Part I: Regulation should be appropriately scaled
Hamil, like many small and sustainable agriculture advocates, sees S.510, as it’s currently written, as “one-size-fits-all” regulation with the potential to force small growers and producers out of the business.
“They’re calling for increased regulation because of globalization,” says Hamil. “We aren’t globalizing, folks. We’re producing it locally–local health food for local people. The level of regulation that applies to us clearly is different.” Hamil would like to see the regulations in the bill tiered so that they are more appropriately scaled.
Hamil points to the U.S. Food and Drug Administration’s (FDA’s) new egg rule, finalized last summer, to help minimize Salmonella Enteritidis, as an example of of the kind of tiered regulation that could be applied to the rest of the food industry.
“The egg rule says very clearly that the rule shall apply to egg producers with greater than 3,000 layers,” says Hamil, who explains that the rule is tiered because the smaller producers, of which there are few, just don’t have the same impact. “Federal regulation needs to focus on those food production enterprises with the potential to distribute products to large numbers of people rather than those distributing to small numbers of customers.”
Hamil advocates for a tiered approach based on annual gross profit. He’d like to see the language in S.510 amended so that sections 418 and 419 of the bill–on hazard analysis and risk-based controls, and produce safety–would only apply to entities that are above a certain threshold, to be determined by the FDA.

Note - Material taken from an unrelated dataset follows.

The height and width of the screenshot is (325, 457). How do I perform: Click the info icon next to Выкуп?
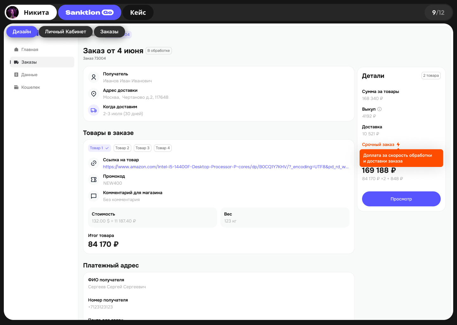[x=379, y=109]
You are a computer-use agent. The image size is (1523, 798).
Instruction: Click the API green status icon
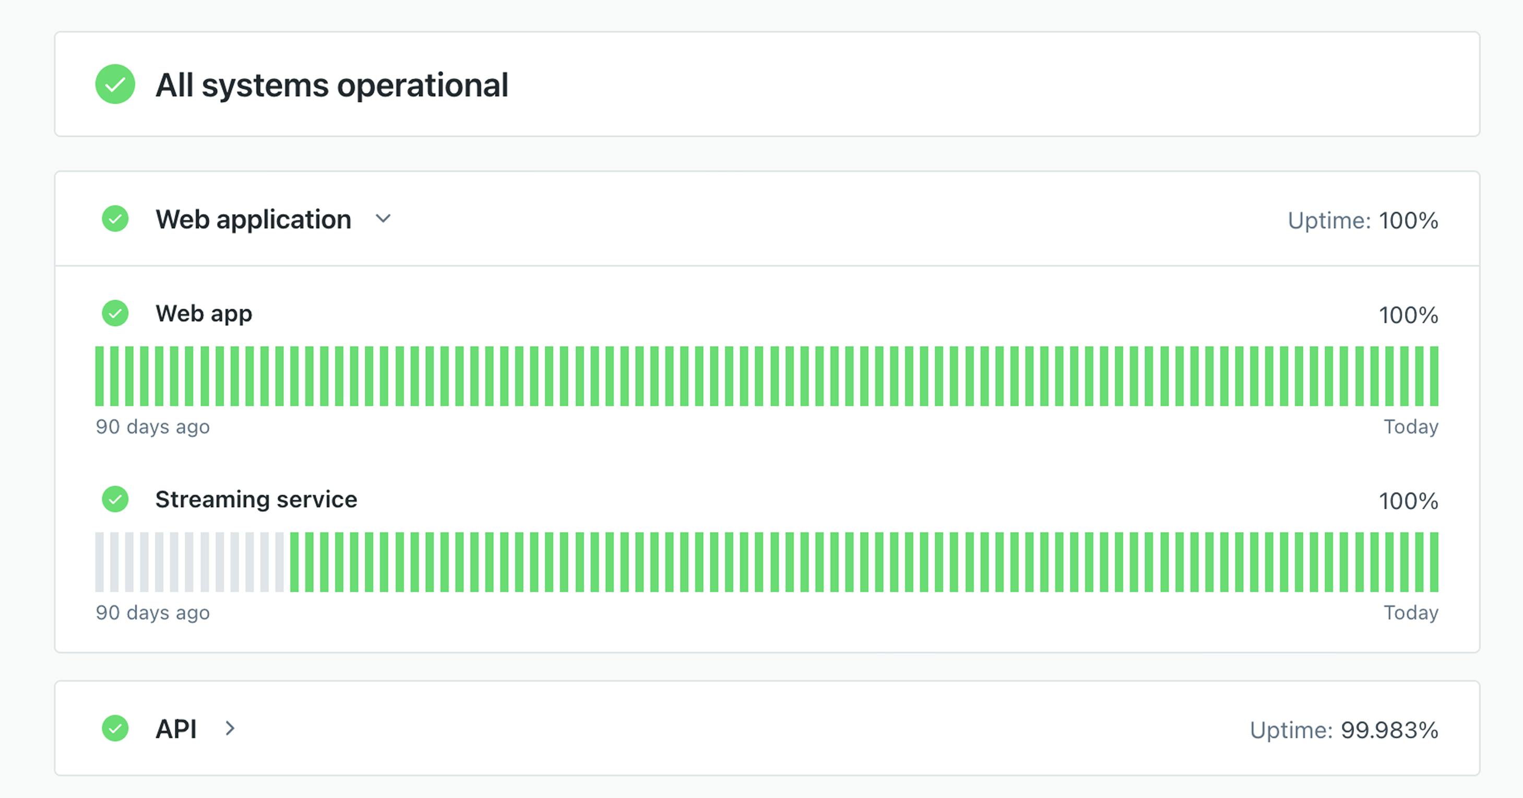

The House version of the food safety legislation contains some exemptions for farmers who sell directly to consumers, restaurants, or grocery stores–but according to Hamil it’s not about the small producers being exempt. “I’m not arguing in favor of exemption. What I’m simply saying is that there needs to be a tiered approach to it.”
“The word exemption gives the impression that you’re unregulated,” adds Hamil. “The reality is, we’re not unregulated! There are plenty of regulations that apply already to what we are doing.”
Plus, Hamil doesn’t buy into the notion that there are exemptions for direct-sale farmers in the House bill.
“On direct sales you don’t have to keep up on traceback, but no retail person has to keep up on traceback on the direction to the customer…well in direct sales there is no other direction.” To say that small farmers selling directly to consumers are exempt from the trace back provisions is, as Hamil puts it “correct, but also grotesquely misleading.”
Though Hamil is not advocating for across the board exemptions for small and sustainable growers and producers, he doesn’t hide the fact that he believes they pose a far lesser food safety risk.
“In most of the recent outbreaks of foodborne illness, the main source of the problem was large centralized processing and distribution and its retail distribution network,” says Hamil. “The problems have not been with growing and harvesting nor small scale processing and distribution.”